我正在构建一个脚本,该脚本从json / REST流接收数据,然后将其添加到数据库中。我想建立一个缓冲区,该缓冲区从流中收集数据并将其存储,直到将其成功插入数据库为止。
这个想法是,一个线程将把数据从api流传输到数据帧,而另一个线程将尝试将数据提交到数据库,一旦将它们成功插入数据库,就将其从数据帧中删除。
我编写了以下代码来测试该概念-唯一的问题是,它不起作用!
import threading
from threading import Thread
import pandas as pd
import numpy as np
import time
from itertools import count
# set delay
d=5
# add items to dataframe every few seconds
def appender():
testdf = pd.DataFrame([])
print('starting streamsim')
for i in count():
testdf1 = pd.DataFrame(np.random.randint(0,100,size=(np.random.randint(0,25), 4)), columns=list('ABCD'))

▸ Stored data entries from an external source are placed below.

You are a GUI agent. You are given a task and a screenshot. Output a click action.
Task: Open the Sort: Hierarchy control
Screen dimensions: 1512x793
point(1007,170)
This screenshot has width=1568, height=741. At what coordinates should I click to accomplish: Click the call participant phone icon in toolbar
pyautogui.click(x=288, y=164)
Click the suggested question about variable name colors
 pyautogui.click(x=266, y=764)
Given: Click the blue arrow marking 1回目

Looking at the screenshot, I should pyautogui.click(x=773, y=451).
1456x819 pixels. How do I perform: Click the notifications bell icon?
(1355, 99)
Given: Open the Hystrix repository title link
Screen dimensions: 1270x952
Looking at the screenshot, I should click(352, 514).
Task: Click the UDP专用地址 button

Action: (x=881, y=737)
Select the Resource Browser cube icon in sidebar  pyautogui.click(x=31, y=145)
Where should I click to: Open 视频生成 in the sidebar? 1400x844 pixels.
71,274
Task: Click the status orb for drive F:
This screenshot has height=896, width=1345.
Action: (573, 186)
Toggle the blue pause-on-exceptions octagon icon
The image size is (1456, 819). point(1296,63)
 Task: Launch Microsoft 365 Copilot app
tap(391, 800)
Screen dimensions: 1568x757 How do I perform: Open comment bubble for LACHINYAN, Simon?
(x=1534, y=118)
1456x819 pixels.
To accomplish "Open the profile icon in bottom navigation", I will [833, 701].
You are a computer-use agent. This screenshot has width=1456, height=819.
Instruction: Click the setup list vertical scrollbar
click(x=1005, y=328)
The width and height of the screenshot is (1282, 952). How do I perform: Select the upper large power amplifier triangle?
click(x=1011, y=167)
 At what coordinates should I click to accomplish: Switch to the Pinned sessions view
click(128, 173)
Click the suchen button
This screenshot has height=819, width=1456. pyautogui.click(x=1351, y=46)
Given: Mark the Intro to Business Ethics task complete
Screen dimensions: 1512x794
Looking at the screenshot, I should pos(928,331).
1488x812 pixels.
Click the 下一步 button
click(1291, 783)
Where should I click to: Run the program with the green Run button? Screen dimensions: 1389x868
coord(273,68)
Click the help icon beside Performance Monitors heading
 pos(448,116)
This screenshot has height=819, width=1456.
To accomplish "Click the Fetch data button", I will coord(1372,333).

testdf = testdf.append(testdf1)
print('appended')
print('len is now {0}'.format(len(testdf)))
return testdf
time.sleep(np.random.randint(0,5))
# combine the dfs, and operate on them
def dumper():
print('starting dumpsim')
while True:
# check if there are values in the df
if len(testdf.index) > 0:
print('searching for values')
for index, row in testdf.iterrows():
if row['A'] < 10:
testdf.drop(index, inplace=True)
print('val dropped')
else:
print('no vals found')
# try to add rows to csv to simulate sql insert command
for index, row in testdf.iterrows():
# try to append to csv
try:
with open('footest.csv', 'a') as f:
row.to_csv(f, mode= 'a', header=True)
except:
print('append operation failed, skipping')
pass
#if operation succeeds, drop the row
else:
testdf.drop(index)
print('row dropped after success')
if len(testdf.index) == 0:
print('df is empty')
pass
time.sleep(d)
if __name__ == '__main__':
Thread(target = appender).start()
Thread(target = dumper).start()
有没有办法使这项工作有效?还是当一个线程正在工作时DataFrame是“锁定”的?